Bishop of St Albans makes maiden speech in eduation debate

On 5th December 2013, the Rt Revd Alan Smith, Lord Bishop of St Albans, made his maiden speech in the House of Lords, during Baroness Morgan of Huyton’s take note debate on the contribution of high-quality education to economic growth.

14.03 Bishop of St AlbansThe Lord Bishop of St Albans: My Lords, as a bishop I find myself standing up regularly in unfamiliar buildings, usually with long and distinguished histories, holding forth to people whom I barely know. I do this every Sunday when I visit one or two of the more than 400 churches in my diocese. Rising to speak in this House evokes a certain level of apprehension. On the day of my introduction I managed to break rule one by standing up at the point when the Lord Speaker had risen to her feet. The noble Lord, Lord McNally, said to me afterwards that he could see that I was starting out as I intended to continue: causing havoc. In the coming years, I trust that I will not create a great deal of havoc, but will perhaps make a modest contribution to the deliberations of this House.

I am conscious that my predecessor but three, Archbishop Robert Runcie, made a very significant contribution here. I recall also that his predecessor as Bishop of St Albans, who was bishop for just over 24 years, reportedly spoke only once in the time that he spent in this House, and that was to argue for the welfare of pit ponies in the coal mines—not a subject that evokes a great deal of passion in the highways and byways of Hertfordshire today. My arrival has been greatly helped by the generous welcome of Members of the House, and the unfailing courtesy and support of the staff, for which I would like to record my sincere thanks.

I was brought up in the countryside. As a young man my father was a farmer, and I look forward particularly to engaging with issues of land, countryside and rural affairs. I have also lived in two multicultural communities in the Midlands, one of which was Walsall, from where Morgan, referred to by the noble Lord, Lord Baker, came, and I hope to draw on something of my experience of multicultural and multifaith communities.

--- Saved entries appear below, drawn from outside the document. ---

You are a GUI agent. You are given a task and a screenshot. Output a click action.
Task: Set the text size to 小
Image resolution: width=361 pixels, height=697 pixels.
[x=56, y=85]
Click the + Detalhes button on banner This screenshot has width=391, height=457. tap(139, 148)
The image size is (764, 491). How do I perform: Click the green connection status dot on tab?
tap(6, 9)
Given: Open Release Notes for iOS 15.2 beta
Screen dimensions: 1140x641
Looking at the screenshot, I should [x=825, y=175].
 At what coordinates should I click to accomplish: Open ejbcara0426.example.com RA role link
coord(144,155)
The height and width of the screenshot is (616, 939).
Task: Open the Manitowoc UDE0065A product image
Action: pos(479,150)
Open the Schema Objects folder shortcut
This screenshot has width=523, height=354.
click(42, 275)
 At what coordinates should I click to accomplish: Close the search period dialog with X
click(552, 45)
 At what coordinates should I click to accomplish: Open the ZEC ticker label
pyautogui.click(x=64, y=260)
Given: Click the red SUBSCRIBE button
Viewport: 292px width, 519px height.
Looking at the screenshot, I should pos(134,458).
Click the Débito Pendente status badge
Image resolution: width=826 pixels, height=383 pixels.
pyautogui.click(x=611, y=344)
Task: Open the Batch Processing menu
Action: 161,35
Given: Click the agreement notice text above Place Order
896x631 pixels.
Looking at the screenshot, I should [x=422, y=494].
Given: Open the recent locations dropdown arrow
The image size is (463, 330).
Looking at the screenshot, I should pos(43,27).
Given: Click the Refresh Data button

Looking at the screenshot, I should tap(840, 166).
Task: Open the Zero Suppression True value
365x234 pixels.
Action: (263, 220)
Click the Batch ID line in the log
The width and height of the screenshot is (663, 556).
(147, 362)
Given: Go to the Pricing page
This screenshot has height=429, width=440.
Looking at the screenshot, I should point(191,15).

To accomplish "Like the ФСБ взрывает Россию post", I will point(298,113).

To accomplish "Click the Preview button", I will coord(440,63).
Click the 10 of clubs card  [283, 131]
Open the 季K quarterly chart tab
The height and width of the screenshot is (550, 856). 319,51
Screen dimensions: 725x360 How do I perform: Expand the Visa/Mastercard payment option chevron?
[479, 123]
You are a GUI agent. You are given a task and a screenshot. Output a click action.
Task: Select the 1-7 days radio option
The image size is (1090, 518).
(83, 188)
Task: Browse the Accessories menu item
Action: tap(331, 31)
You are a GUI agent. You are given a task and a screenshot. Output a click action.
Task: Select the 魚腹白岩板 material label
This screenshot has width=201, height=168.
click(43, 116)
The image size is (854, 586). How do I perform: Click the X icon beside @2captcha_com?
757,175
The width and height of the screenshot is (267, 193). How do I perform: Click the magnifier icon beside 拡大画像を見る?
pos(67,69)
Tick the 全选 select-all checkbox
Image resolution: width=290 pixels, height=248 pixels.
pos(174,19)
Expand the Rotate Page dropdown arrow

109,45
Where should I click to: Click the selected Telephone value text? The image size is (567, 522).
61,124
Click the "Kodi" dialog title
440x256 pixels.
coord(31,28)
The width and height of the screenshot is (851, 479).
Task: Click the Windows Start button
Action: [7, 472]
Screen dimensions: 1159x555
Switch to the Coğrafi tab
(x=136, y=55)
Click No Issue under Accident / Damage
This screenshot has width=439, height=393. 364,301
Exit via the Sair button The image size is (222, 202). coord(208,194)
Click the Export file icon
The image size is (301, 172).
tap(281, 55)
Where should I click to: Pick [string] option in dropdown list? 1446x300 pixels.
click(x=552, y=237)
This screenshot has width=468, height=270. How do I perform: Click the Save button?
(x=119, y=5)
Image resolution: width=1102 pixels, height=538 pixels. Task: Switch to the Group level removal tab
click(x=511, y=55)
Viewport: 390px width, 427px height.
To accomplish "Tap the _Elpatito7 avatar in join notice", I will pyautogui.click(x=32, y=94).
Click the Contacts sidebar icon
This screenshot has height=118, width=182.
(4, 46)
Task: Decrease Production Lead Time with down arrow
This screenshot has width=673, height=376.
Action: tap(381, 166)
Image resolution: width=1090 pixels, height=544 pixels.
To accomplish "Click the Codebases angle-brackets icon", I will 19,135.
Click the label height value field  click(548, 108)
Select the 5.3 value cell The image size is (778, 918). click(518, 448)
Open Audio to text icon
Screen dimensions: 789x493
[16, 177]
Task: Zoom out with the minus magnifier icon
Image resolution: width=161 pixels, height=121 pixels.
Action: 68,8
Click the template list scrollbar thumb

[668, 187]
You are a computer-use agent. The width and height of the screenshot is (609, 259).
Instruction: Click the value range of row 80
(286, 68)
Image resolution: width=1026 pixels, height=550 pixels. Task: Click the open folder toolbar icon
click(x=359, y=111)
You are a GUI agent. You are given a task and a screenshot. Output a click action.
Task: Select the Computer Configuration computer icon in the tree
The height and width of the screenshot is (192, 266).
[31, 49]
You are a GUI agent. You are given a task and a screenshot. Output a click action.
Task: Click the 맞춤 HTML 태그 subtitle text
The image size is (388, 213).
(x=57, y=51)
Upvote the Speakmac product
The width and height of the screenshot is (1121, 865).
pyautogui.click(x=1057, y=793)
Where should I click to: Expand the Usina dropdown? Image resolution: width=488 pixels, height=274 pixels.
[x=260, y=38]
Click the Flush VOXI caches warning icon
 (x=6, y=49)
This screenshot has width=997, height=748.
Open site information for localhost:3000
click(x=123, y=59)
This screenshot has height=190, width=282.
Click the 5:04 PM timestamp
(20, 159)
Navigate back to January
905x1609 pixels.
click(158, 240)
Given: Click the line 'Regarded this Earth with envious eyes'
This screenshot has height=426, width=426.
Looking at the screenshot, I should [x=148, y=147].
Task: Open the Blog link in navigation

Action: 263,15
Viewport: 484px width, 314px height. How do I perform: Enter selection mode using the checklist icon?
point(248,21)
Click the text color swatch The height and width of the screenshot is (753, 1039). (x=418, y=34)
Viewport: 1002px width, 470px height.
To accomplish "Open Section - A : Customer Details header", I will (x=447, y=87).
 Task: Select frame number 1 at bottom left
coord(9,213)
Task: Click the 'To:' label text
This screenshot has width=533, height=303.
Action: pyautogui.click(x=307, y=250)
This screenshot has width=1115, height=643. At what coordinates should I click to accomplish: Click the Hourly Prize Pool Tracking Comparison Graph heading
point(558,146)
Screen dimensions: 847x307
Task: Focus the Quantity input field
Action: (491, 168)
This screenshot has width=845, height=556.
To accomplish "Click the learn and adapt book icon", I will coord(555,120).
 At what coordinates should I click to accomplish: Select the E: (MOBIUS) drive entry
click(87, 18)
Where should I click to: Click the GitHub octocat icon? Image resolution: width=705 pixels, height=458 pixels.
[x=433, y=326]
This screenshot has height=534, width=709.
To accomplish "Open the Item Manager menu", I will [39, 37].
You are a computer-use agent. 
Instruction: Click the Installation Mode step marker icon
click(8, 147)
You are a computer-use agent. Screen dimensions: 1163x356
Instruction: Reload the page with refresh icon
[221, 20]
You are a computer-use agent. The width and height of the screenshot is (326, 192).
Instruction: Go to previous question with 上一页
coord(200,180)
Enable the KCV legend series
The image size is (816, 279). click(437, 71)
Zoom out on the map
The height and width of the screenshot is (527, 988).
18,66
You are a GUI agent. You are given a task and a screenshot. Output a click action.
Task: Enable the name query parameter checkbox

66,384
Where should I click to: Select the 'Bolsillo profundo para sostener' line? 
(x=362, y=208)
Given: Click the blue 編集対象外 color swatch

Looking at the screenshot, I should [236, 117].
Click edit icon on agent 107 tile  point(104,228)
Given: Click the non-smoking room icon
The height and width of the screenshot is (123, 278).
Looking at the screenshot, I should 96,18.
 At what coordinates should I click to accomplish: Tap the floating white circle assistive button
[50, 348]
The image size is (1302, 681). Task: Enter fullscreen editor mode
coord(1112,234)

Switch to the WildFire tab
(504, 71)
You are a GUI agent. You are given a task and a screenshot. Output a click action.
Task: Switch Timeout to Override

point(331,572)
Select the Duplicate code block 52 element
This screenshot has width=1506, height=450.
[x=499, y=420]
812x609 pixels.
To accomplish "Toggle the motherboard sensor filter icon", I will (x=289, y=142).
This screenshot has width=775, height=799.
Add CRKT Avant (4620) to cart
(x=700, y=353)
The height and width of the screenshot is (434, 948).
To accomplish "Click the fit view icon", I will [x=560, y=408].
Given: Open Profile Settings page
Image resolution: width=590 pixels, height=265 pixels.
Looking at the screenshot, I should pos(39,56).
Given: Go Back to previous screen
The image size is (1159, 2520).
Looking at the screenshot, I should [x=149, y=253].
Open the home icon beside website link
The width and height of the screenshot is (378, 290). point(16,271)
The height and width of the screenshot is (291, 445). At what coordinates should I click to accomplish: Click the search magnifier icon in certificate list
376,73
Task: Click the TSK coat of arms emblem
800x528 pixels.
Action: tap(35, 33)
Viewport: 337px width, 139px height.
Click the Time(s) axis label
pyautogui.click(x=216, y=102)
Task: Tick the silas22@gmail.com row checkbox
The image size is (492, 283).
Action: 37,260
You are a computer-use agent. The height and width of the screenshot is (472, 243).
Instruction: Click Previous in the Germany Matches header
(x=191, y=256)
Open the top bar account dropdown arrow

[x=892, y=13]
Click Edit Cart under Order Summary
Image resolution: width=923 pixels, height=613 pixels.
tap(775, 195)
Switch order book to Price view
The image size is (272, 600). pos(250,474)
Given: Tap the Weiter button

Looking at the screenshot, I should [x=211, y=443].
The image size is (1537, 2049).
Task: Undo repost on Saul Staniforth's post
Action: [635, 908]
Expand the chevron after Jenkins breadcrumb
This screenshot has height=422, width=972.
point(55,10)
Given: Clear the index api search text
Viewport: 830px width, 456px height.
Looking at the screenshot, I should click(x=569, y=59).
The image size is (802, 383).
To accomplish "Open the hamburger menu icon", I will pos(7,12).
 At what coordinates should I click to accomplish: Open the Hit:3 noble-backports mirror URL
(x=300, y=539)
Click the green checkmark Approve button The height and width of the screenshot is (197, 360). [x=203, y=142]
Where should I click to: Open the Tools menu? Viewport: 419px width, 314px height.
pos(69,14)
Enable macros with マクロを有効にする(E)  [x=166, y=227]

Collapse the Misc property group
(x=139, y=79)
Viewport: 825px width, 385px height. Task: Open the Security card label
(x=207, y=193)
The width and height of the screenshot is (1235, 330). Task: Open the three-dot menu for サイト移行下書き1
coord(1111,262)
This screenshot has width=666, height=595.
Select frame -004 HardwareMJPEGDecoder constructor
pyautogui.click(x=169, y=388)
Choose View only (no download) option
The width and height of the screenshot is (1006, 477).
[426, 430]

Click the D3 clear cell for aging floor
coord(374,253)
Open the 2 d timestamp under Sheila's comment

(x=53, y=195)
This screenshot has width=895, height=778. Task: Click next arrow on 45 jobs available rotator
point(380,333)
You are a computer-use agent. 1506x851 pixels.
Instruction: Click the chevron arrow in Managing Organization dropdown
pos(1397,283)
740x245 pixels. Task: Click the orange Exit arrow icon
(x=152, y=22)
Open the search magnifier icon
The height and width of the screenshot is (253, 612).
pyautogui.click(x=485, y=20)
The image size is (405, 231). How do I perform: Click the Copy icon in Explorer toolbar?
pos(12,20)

I am glad to make my maiden speech in this debate on the contribution of high-quality education to economic growth. I live next to one of the oldest schools in the country. This is St Albans School, founded before the Norman Conquest by Abbot Ulsinus in the year 948. Over the years, it has produced many notable alumni, including the only British-born pope, Nicholas Breakspear, otherwise known as Adrian IV, Professor Stephen Hawking and several Members of this House. The diocese that I have the privilege to lead covers the counties of Hertfordshire and Bedfordshire, Luton and parts of Barnet. As well as many independent schools with a Christian foundation, we have 135 church schools serving their local communities. None of the church schools in my diocese is deemed “unsatisfactory”; 18% are graded “satisfactory” and the remaining 82% are either “good” or “outstanding”. I want to pay tribute to the work of head teachers, governors, teachers, parents and school staff who work so hard to produce schools of such excellence.

Detractors of church schools sometimes claim that our excellent academic results are because we have creamed off the best pupils. The facts do not support that assertion. Our schools are spread across a wide range of neighbourhoods, and we are proud to have schools in some of the most difficult and challenging communities. The national data produced in the Department for Education’s 2013 school census show that 15% of pupils at Church of England secondary schools are eligible for free school meals, which is the same as the average for non-Church of England schools. The same census reveals that we serve almost exactly the same proportion of black and minority ethnic pupils as non-Church of England secondary schools do.

I will share one story, which I hope will illustrate our concern and our commitment well, and which takes us to the very heart of today’s debate on education and the economy. Northfields Upper School in Dunstable, later Northfields Technology College, went into special measures in 2006 and there was a change of leadership to give it a fresh start. Sadly, it was decided that the school should close, but on 1 September 2009 it reopened as All Saints Academy, sponsored by the diocese of St Albans in partnership with the University of Bedfordshire. Today it specialises in science and business and is housed in brand new buildings.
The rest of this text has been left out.